Things to do for Centrics
- This may be Motor City, but it also is Hockeytown in certain circles. See the Detroit Red Wings play. Or, if you prefer, the Detroit Tigers for baseball.
- Explore Greektown or, for the more adventurous, Hamtramck, areas that showcase the cultures of the city’s Greek and Polish immigrants.
- Spend at least a day at Dearborn’s The Henry Ford, which encompasses the Henry Ford Museum and Greenfield Village. The latter is a recreated auto-free 19th century village enhanced with historic buildings — such as the bicycle shop where the Wright brothers built their first airplane — that have been relocated from points across the U.S. Take the Ford Rouge Factory Tour, too.
- Look for standout drama at the Plowshares Theatre Company, which specializes in the work of black American playwrights, and productions staged by the Wayne State University Theater Department at Hilberry Theatre.
- Visit the Bat Zone, a habitat for nocturnal animals, at the Cranbrook Institute of Science in Bloomfield Hills.
- If you are a country music fan, consider the outdoor Detroit Downtown Hoedown, set in Hart Plaza in the spring.
Things to do for Authentics
- Commune with the chimps, or other critters of your choice, at the Detroit Zoo.

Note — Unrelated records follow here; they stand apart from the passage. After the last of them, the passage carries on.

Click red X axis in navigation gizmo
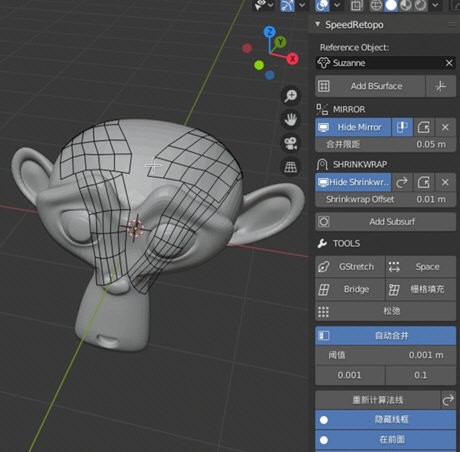 point(293,59)
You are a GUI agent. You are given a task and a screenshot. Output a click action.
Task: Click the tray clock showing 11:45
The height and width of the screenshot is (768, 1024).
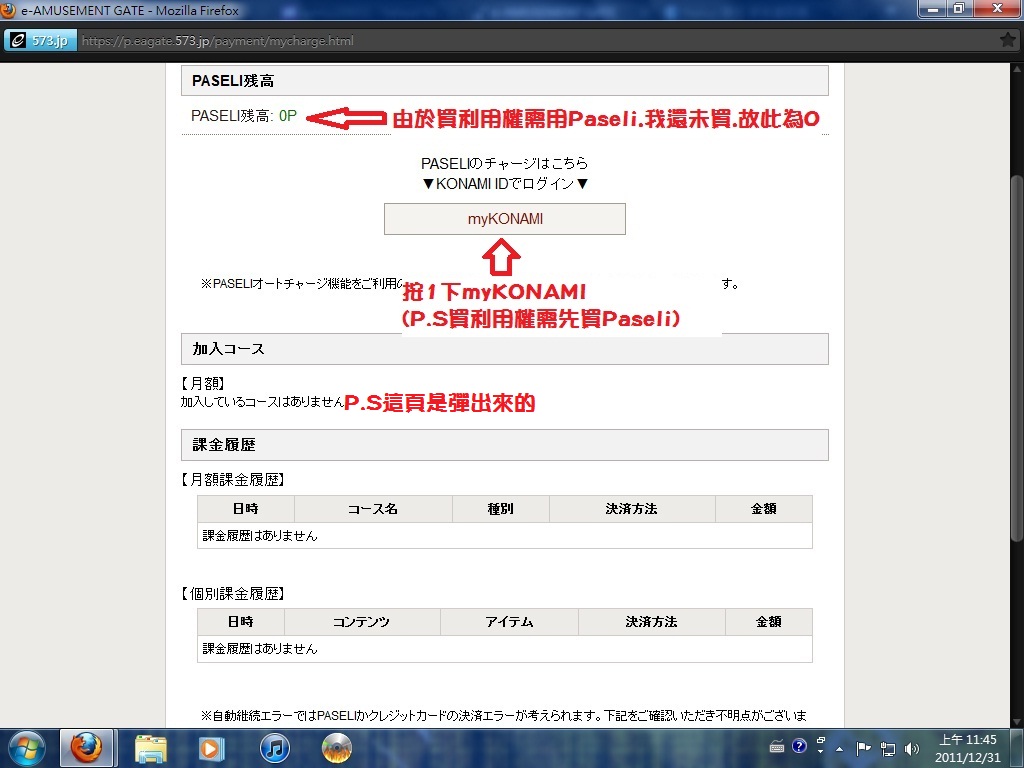tap(966, 747)
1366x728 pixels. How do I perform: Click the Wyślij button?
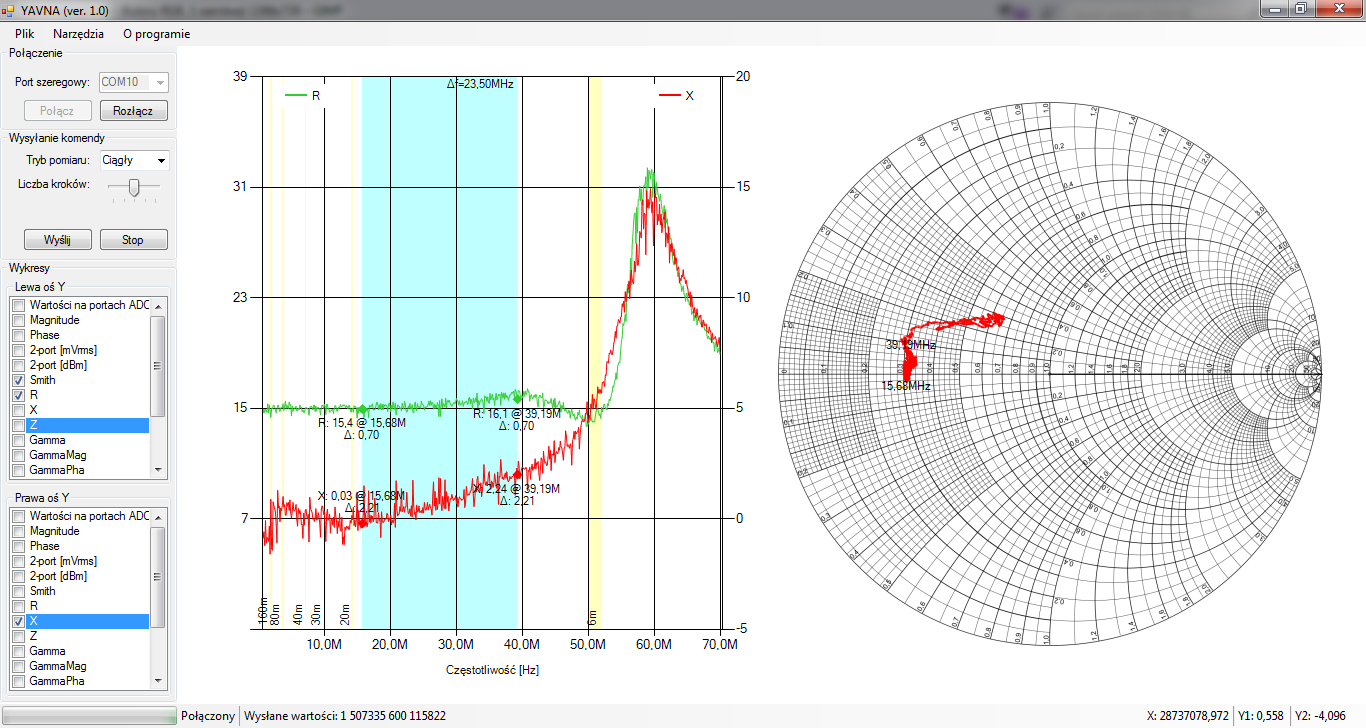pos(58,240)
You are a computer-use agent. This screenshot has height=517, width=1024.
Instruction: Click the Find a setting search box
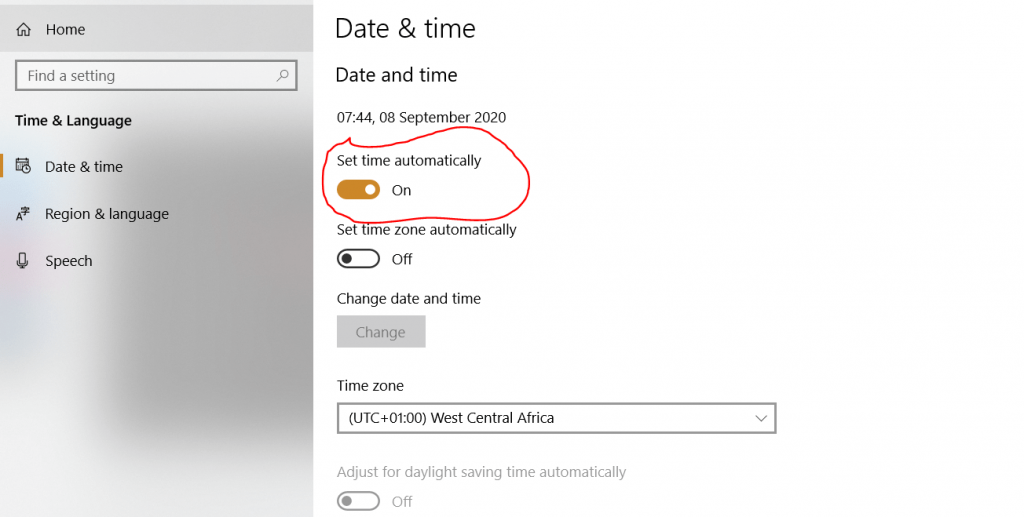click(x=156, y=76)
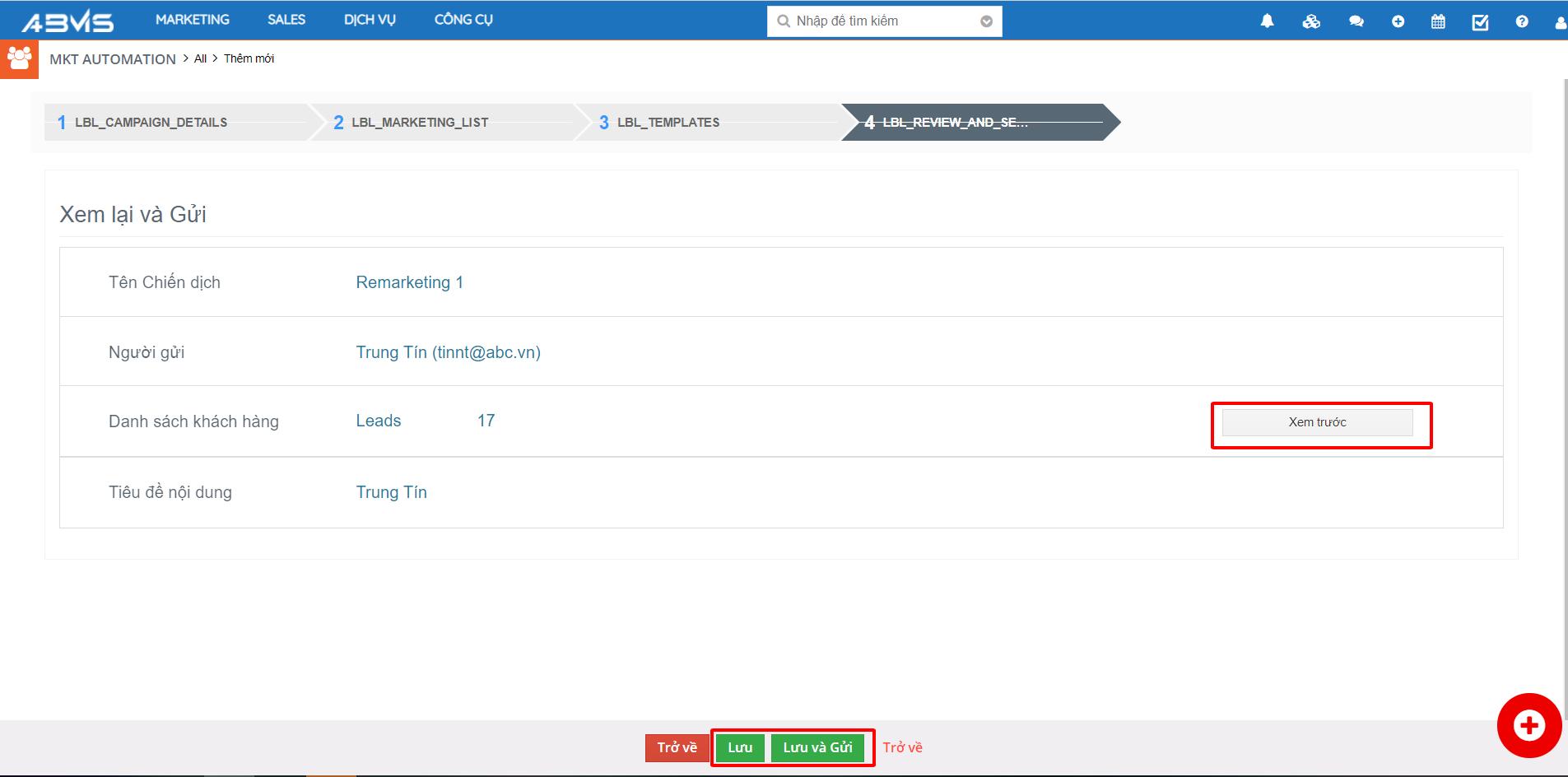Open the Công Cụ menu
This screenshot has height=777, width=1568.
[463, 20]
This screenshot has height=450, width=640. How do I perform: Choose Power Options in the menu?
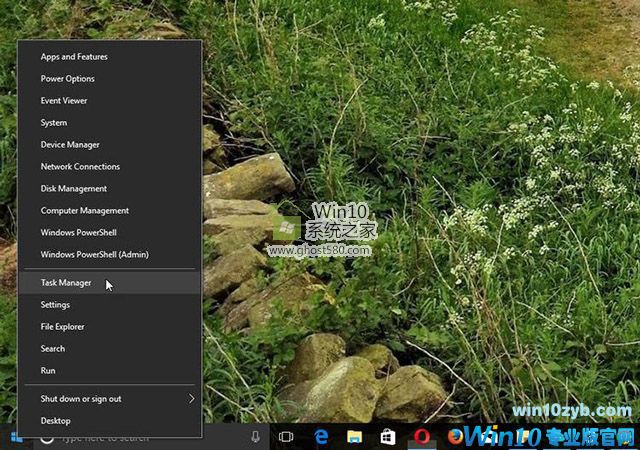pyautogui.click(x=67, y=79)
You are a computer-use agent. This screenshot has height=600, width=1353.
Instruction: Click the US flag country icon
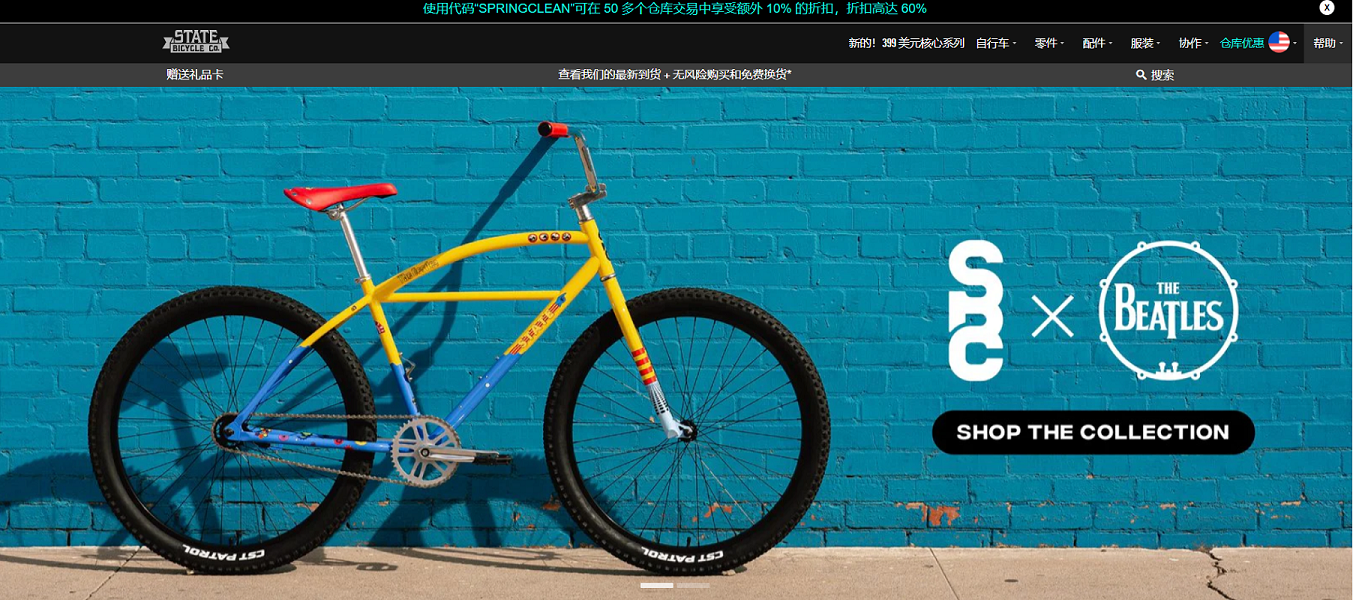[x=1279, y=42]
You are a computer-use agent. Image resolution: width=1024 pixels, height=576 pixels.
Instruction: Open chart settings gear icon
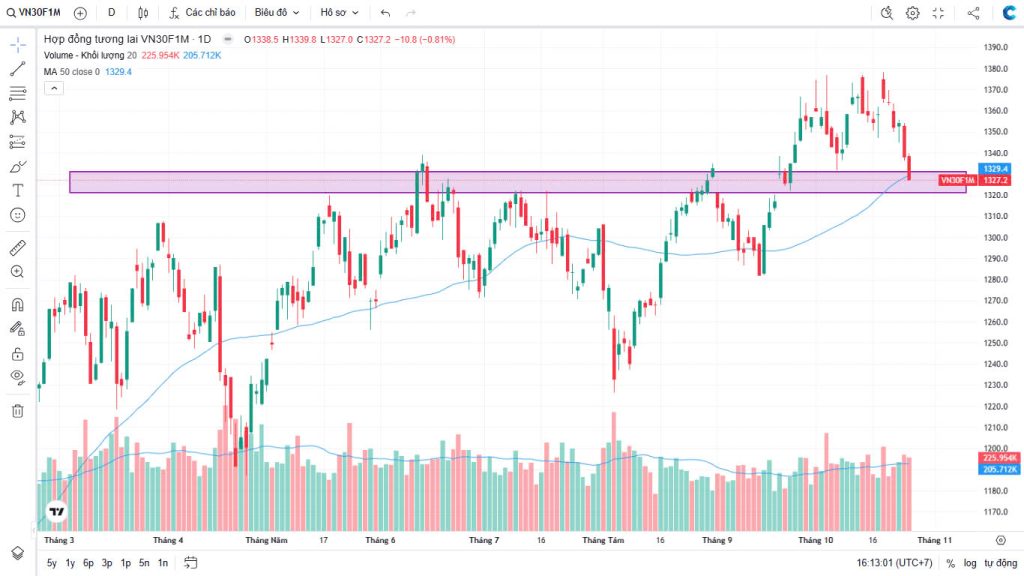tap(912, 13)
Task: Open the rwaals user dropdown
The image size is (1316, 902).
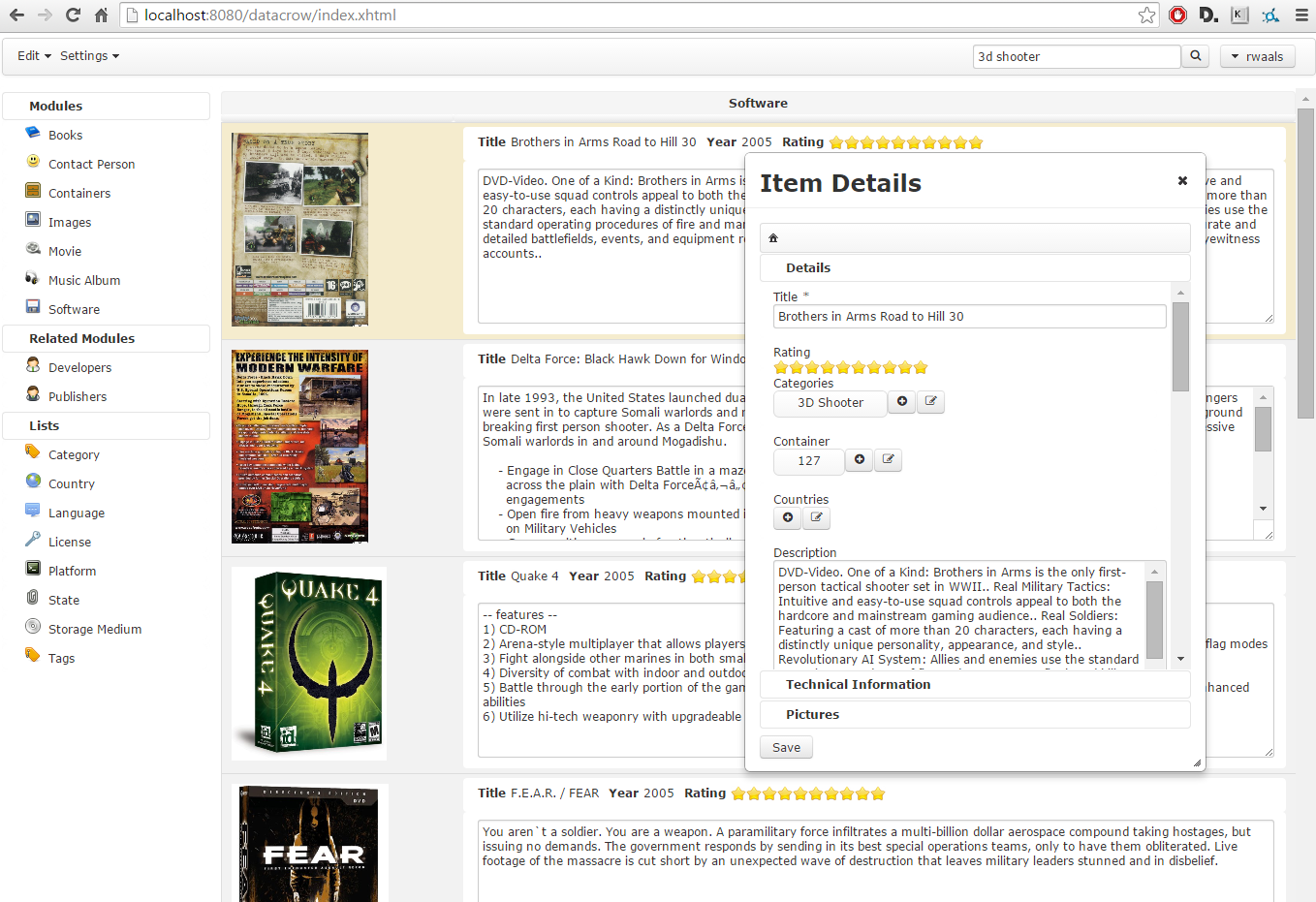Action: pos(1257,57)
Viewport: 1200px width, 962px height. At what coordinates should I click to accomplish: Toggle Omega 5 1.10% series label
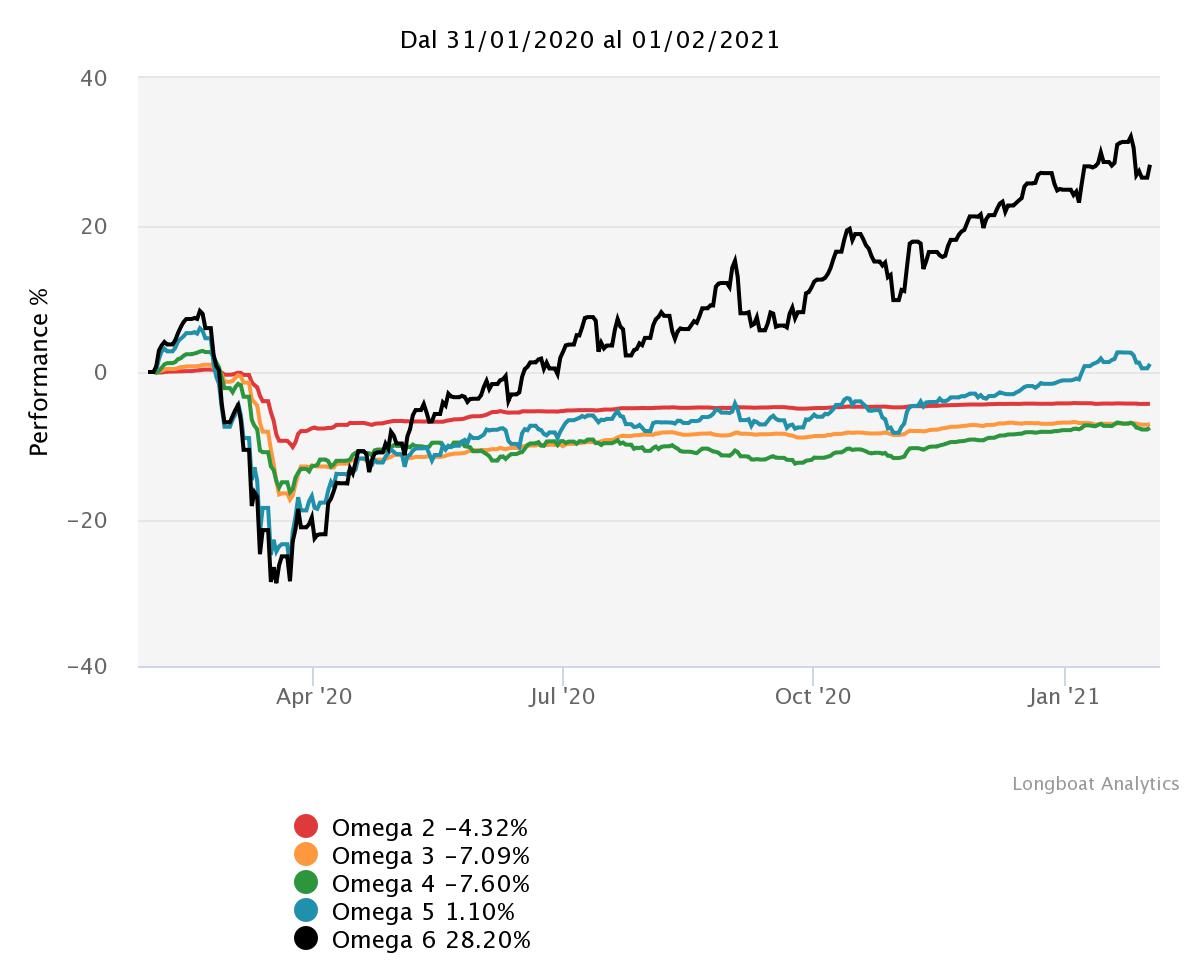coord(423,912)
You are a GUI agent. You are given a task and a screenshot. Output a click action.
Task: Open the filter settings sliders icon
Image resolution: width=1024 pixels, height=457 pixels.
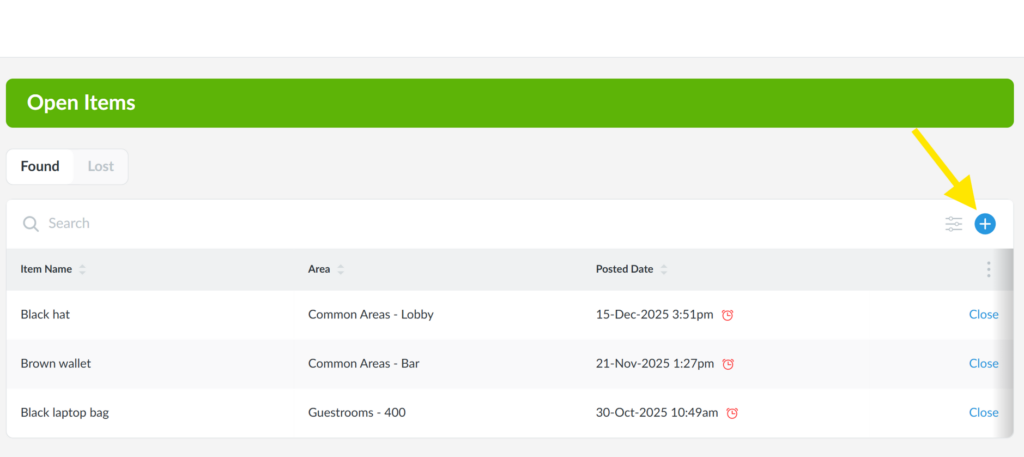954,224
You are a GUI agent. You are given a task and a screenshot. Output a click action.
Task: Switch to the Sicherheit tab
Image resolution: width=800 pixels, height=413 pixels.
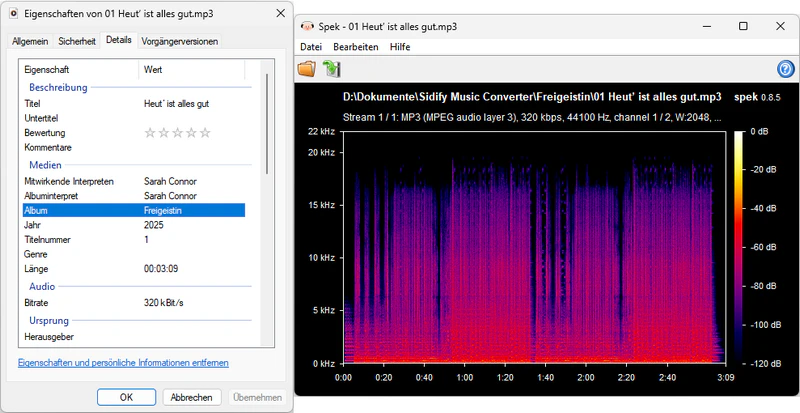(77, 42)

- Get tickets to a concert or show or whatever is on at the Fox Theatre and see the inside of this gorgeously restored 1928 movie palace, among movie palaces second only to New York’s Radio City for size.
- Kick off summer at the Detroit River Days, which takes place on the Detroit RiverWalk. Features include fireworks, jet-ski demos, live music, riverboat tours and tall ships.
- See some of the estates that car money bought: Meadow Brook Hall in Rochester, home to Matilda Dodge Wilson, widow of John Dodge, cofounder of the Dodge motor company, or the Eleanor and Edsel Ford House in Grosse Pointe Shores.
- Take a narrated Detroit River tour. Or choose a lunch or dinner cruise.
- Look at auto history beyond the Ford story. The Automotive Hall of Fame in Dearborn features figures from around the world. See the GM World auto display at the Detroit Renaissance Center. (Auto collections at the Walter P. Chrysler Museum and the GM Heritage Center are only seen at special events.)